Protected area in Arkansas, United States

Upper Buffalo Wilderness is located in the U.S. state of Arkansas. Created by an act of Congress in 1974, the wilderness covers an area of 12,108 acres (49 km²). Contained within Ozark-St. Francis National Forest, the wilderness is managed by the U.S. Forest Service. Contained in the wilderness is Hawksbill Crag (also called Whitaker Point), a very popular hiking destination.

==Description==
This infrequently visited wilderness is composed of second and third growth oak-hickory forest with intermittent portions of shortleaf pine. The headwaters of the Buffalo River are contained in the Wilderness, and the area has been uninhabited since 1948. Decaying houses, farm implements and roads can still be seen in countless valleys. There is only one official trail in the Upper Buffalo Wilderness, leading visitors to Hawksbill Crag. Visitors should expect difficult hiking conditions although water is extremely pure. Black bears are known to inhabit the wilderness, along with White-tailed deer, wild turkey, skunks, opossums, minks and pheasants.
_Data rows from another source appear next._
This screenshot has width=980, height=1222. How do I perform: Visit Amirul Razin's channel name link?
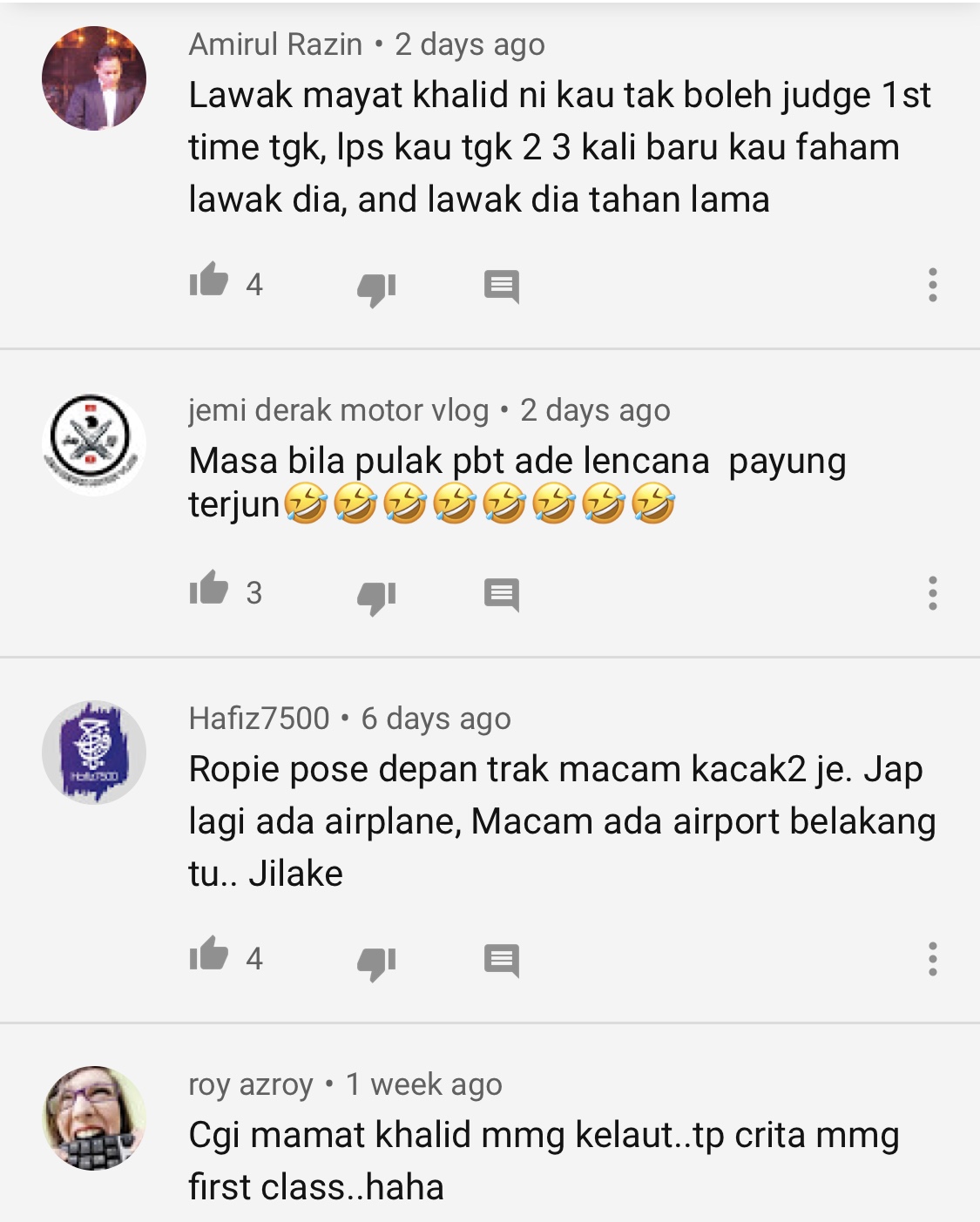tap(275, 44)
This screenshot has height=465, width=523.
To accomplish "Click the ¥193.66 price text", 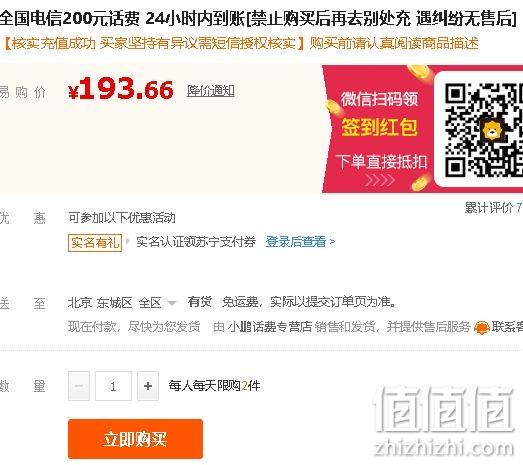I will [120, 89].

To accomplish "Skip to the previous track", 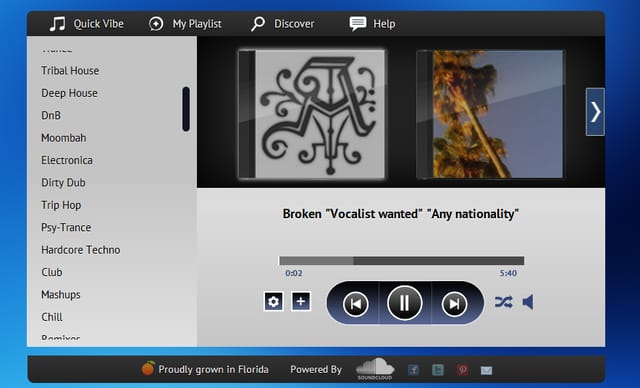I will click(356, 304).
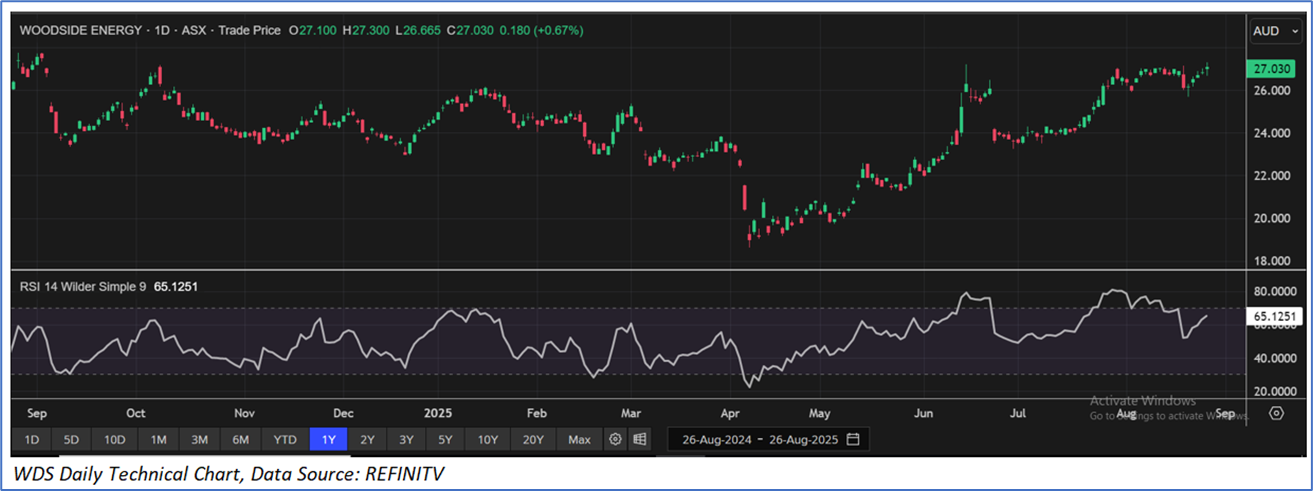Image resolution: width=1313 pixels, height=491 pixels.
Task: Switch to the 10D range
Action: pos(115,439)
U.S. Wilderness Areas do not allow motorized or mechanized vehicles, including bicycles. Although camping and fishing are usually allowed with a proper permit, no roads or buildings are constructed and there is also no logging or mining, in compliance with the 1964 Wilderness Act. Wilderness areas within National Forests and Bureau of Land Management areas also allow hunting in season.